WHAT YOU WILL DO: Skip the pictures. Quote every line below, exactly, from the one with "This screenshot has" through the final line.

----

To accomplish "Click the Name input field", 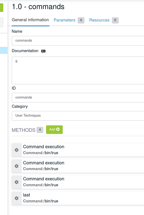I will [78, 41].
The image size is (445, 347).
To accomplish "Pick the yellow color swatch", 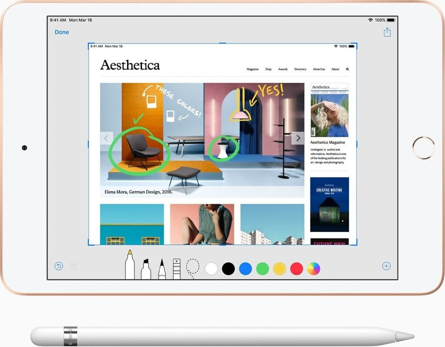I will [279, 269].
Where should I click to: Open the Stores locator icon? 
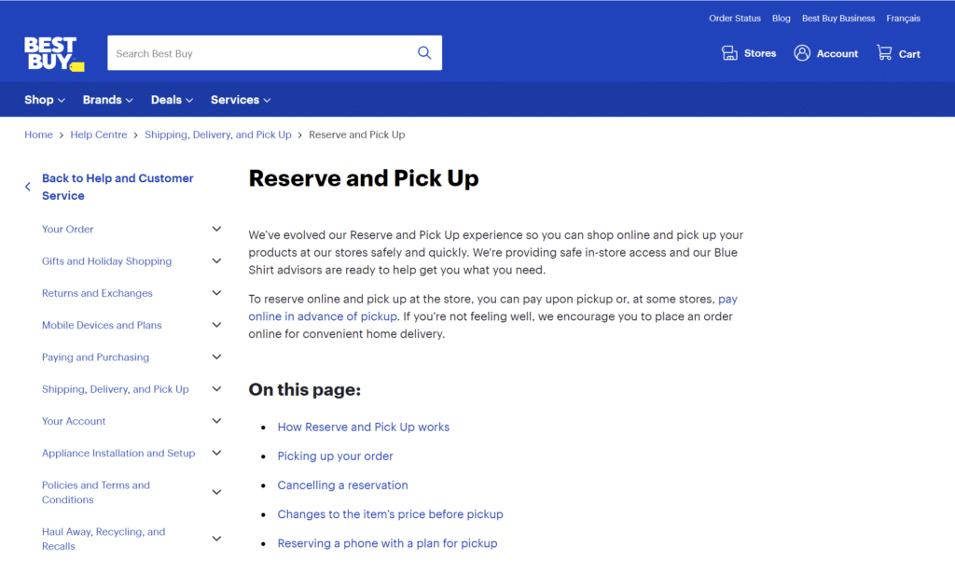point(728,52)
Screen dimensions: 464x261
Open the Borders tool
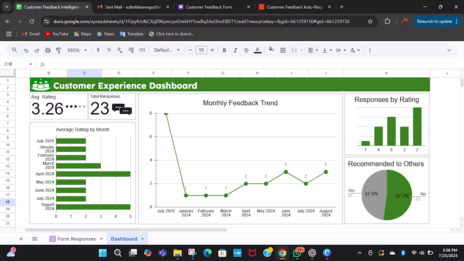pos(283,50)

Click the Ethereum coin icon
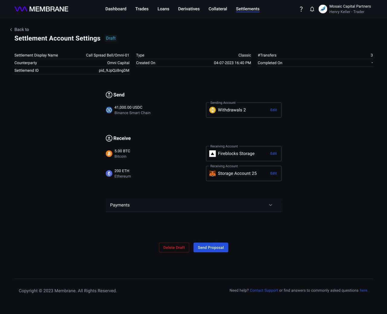[x=109, y=174]
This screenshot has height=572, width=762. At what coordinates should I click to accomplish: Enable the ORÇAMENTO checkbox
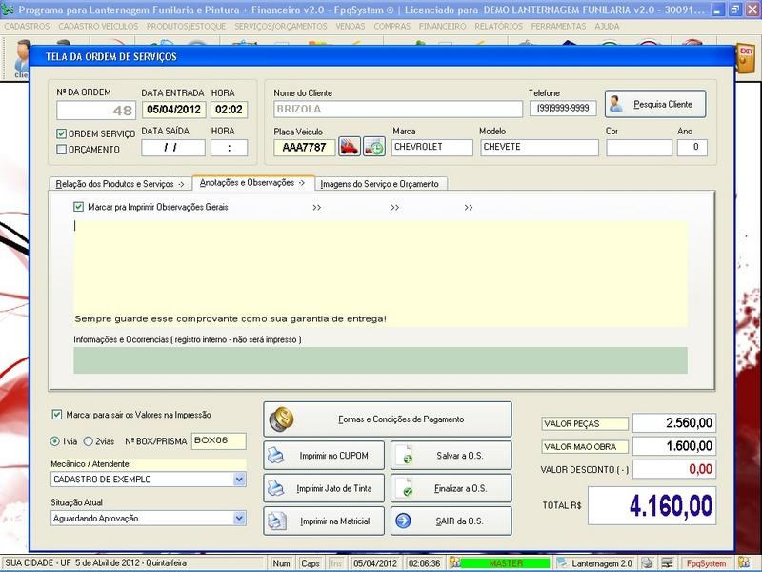62,149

----

RESULT OF THIS TASK:
This screenshot has height=572, width=762. At what coordinates should I click to accomplish: Enable the ORÇAMENTO checkbox
62,149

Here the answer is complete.